Reviving Franz Danzi’s Cleopatra in Leiden
On 3 June 2026, I will be presenting an experimental revival of Franz Danzi’s melodrama Cleopatra in Leiden together with colleagues from the Dutch Historical Acting Collective. This project is very close to my heart and forms part of a larger research and performance trajectory around eighteenth-century melodrama, historical acting, and the musical-theatrical culture of Mannheim.
Cleopatra
Melodrama for spoken actors and music (1780)
Music by Franz Danzi
Text by Johann Leopold Neumann
Date: 3 June 2026, 20:00
Admission: Free
Location: Waalse Kerk, Breestraat 62–64, Leiden, Netherlands
Spoken actors: Laila Cathleen Neuman, João Luís Paixão, Jed Wentz, Annelies Andries
Fortepiano: Anders Muskens
Moderator: Jed Wentz
The performance is presented as part of the academic conference “Staging the Heroine” at Leiden University.

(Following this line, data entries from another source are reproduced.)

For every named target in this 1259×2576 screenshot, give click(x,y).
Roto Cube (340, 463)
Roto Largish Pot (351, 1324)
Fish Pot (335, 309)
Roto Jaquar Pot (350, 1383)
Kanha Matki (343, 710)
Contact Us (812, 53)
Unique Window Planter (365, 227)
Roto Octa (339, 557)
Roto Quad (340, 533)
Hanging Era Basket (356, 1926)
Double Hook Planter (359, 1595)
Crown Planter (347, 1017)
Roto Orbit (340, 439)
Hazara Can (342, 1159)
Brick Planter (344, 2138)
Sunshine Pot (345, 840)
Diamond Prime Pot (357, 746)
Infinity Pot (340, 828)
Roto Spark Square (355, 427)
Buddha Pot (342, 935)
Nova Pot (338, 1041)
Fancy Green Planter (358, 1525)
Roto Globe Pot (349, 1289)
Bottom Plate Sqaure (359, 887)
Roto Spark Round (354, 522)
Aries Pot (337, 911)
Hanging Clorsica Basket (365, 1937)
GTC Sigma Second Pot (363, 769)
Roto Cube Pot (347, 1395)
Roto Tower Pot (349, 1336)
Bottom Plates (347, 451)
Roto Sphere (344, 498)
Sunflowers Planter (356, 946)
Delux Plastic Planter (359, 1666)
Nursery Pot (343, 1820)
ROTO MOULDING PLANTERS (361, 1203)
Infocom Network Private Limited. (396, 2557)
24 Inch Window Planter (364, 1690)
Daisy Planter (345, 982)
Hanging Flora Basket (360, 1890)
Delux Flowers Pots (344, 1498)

Marking the bicentenary of Franz Danzi’s death (1826–2026), this event presents a revival of his early melodrama Cleopatra, first performed in Mannheim in 1780. Danzi, a native of Schwetzingen and Mannheim, emerged from one of the most important musical-theatrical centres of late eighteenth-century Europe. He was shaped by the artistic world of the Mannheim court and studied with the influential Kapellmeister Georg Joseph Vogler. Over the past period, I have been working on the edition and interpretation of Cleopatra, as well as on questions surrounding its revival, dramaturgy, and performance practice. This includes not only the musical side of the work, but also the acting practices that would have shaped its original theatrical effect. The version presented in Leiden is a reduced performance with fortepiano, adapted from Danzi’s original orchestral score. My hope is to develop this research further into a larger staged production with orchestra.
Cleopatra belongs to the genre of melodrama, in which spoken declamation unfolds in close dialogue with instrumental music. The text was written by Johann Leopold Neumann (1745–1813), a Dresden writer, musician, translator, and dramatist. The drama depicts the final hours of Cleopatra’s life: Alexandria is under siege, Antony has been sent to confront the Roman army, and Cleopatra, in a pathos-filled Sturm-und-Drang monologue, faces the collapse of her reign and the threat of humiliation under the Roman conqueror Octavius. The work emerged during a wave of melodrama in Mannheim following performances of Georg Benda’s Ariadne auf Naxos and Medea in the late 1770s. Composers of the Mannheim circle, including Vogler, Cannabich, Winter, and Danzi, took up the genre with enthusiasm. In these works, music does not merely accompany the spoken word; it intensifies, interrupts, colours, and shapes the emotional trajectory of the drama.
The role of Cleopatra was originally premiered by Sophie Seyler (née Hensel), one of the leading actresses of the German stage and a central figure in the Seyler Theatre Company, whose touring activity helped professionalize German-language theatre. In Mannheim, this repertoire found a powerful institutional home at the newly founded Mannheimer Nationaltheater, a German-speaking stage supported by the reigning Prince-Elector Carl Theodor.
I warmly invite friends, colleagues, and anyone interested in historical theatre, eighteenth-century music, and performance research to join us.